小室さんが書いた歌詞は聴き手のイメージを喚起します。例えば ♪ほんの少しだけの遅れは/急いですぐ戻ってくればいい♪ という部分では、なぜ「遅れ」なのに「戻る」という言葉がつながるのでしょうか。「映像が切り替わるように視点がシフトする」と考えてみると、「ひとりが遅れても、みんなが戻ってきて、手を引いて一緒に進む」というイメージが浮かびました。視点が変わることで、孤独なモノローグではなくなり、ささやかなつながりが浮かび上がります。続く ♪群れに集う その瞬間は/明日はともかく みな喜ぶ♪ というフレーズでは、「明日はともかく」という冷めたような現実的な言葉が、明るい言葉の間にそっと潜り込みます。「みな喜ぶ」をピックアップすれば掛け値なしにポジティブですが、「明日はともかく みな喜ぶ」とつながると、単純な二元論では語れない思いが見えてきます。歌詞におけるダイナミックな視点の変化、イメージの変化も「I am」の魅力です。

TM NETWORKのサウンドといえばシンセサイザーやシーケンサーですが、「I am」を語るうえで欠かせないのがMike Smithの弾くギターの音です。彼はオルタナティヴ・ロックの代表格Limp Bizkitに在籍したギタリストであり、そのギター・プレイが加わることで、それまでのTM NETWORKにはなかった雰囲気が生まれました。ギターの音が鳴り響くオルタナ的なアプローチは、クリーンな音を維持しつつも分厚いサウンドの構築に一役買っています。また、リリース前にラジオで流れた音源では、木根さんが吹くハーモニカの音も入っていたそうですが、最終形ではMike Smithのソロに差し替えられています。Mike Smithのソロはとてもクリアに響き、ウツの歌声や明るいシンセサイザーの音との相性がとても良いのです。

「I am」には「I am 2013」と「I am -TK EDM Mix-」というリミックスがあり、さらにアルバム『QUIT30』には、シングルと同じアレンジで音のバランスを大胆に変えたアルバム・ミックスが収録されました。このミックスを手掛けたのが、Aerosmithの作品にソングライティングなどさまざまな役割で参加しているMarti Frederiksenです。アルバム・ミックスでは、シンセサイザーが後衛に下がり、その他の音がフロントに立って曲の印象を決定づけています。キックやスネアが強められ、勢いよく駆けるベースが体感速度を上げ、ギターも一段と前に出ている。ボーカルとコーラスはエフェクトやバランスの調整により、ぐっと大きく、たくましく聞こえる。オリジナルではポップスの印象が強く、「I am 2013」や「I am -TK EDM Mix-」ではEDMに寄っていますが、アルバムではロックの色が濃くなっています。アルバムを聴いたとき、大胆に音を抜き差ししなくても印象が大きく変わるミックスがあるという事実に驚きました。

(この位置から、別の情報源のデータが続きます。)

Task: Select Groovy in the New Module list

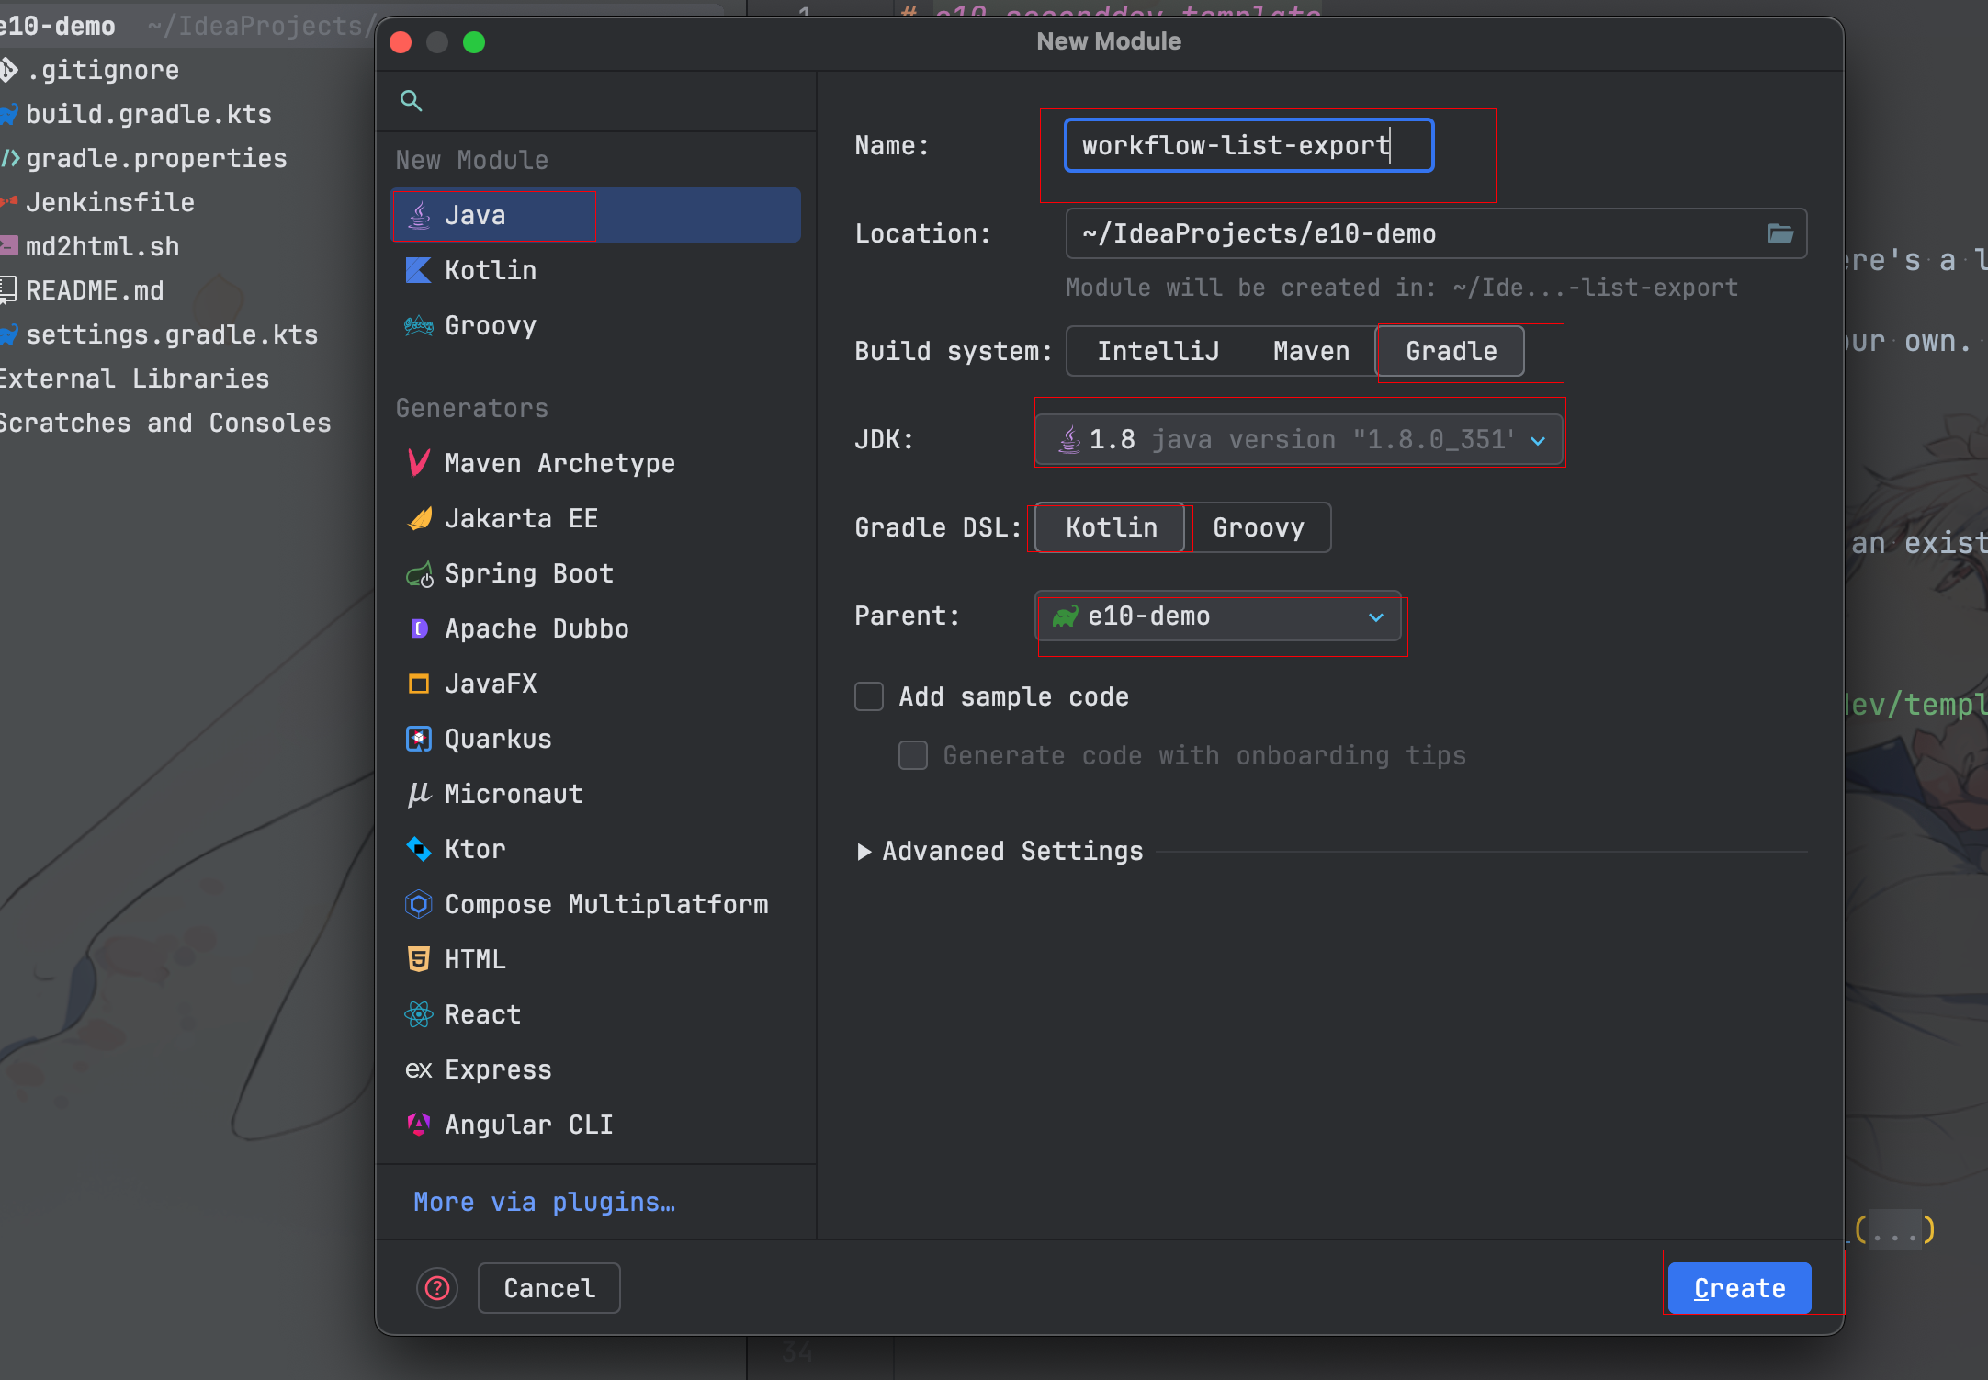Action: tap(491, 325)
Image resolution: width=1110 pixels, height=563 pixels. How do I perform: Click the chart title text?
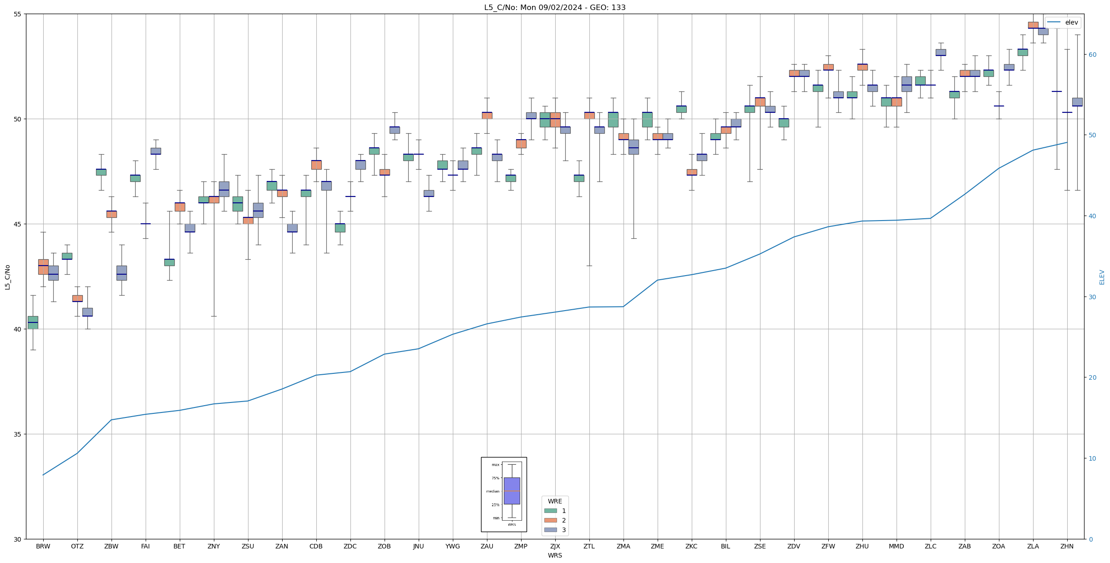pos(555,7)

ミュージック・ビデオは、三人が街の彼方此方に溶け込んで(潜伏して)いるシーン、三人がひとつの場所に集まるシーン、そしてひとりの女性が街中を駆け抜けるシーンで構成されています。最初にYouTubeで公開されたバージョンでは、女性が立ち止まって下を向いているところで終わりますが、完全版では音が流れ続け、女性は顔を上げて笑顔を見せます。わずかな違いに過ぎないものの、このカットの有無によって最終的な印象が大きく変わります。走る姿は何かから逃げていたようにも見えたのですが、最後に輝いた笑顔を見て、それは違うかなと思いなおしました。「誰もいない孤独な夜を抜け出し、多くの人が行き交う世界へ戻ってきた」という見方もできます。あの笑顔は、これからも走り続けることを決意した、覚悟を決めた心の表われなのかもしれません。そしてそれは、TM NETWORKにとっての「I am」の意味にも重なるのではないでしょうか。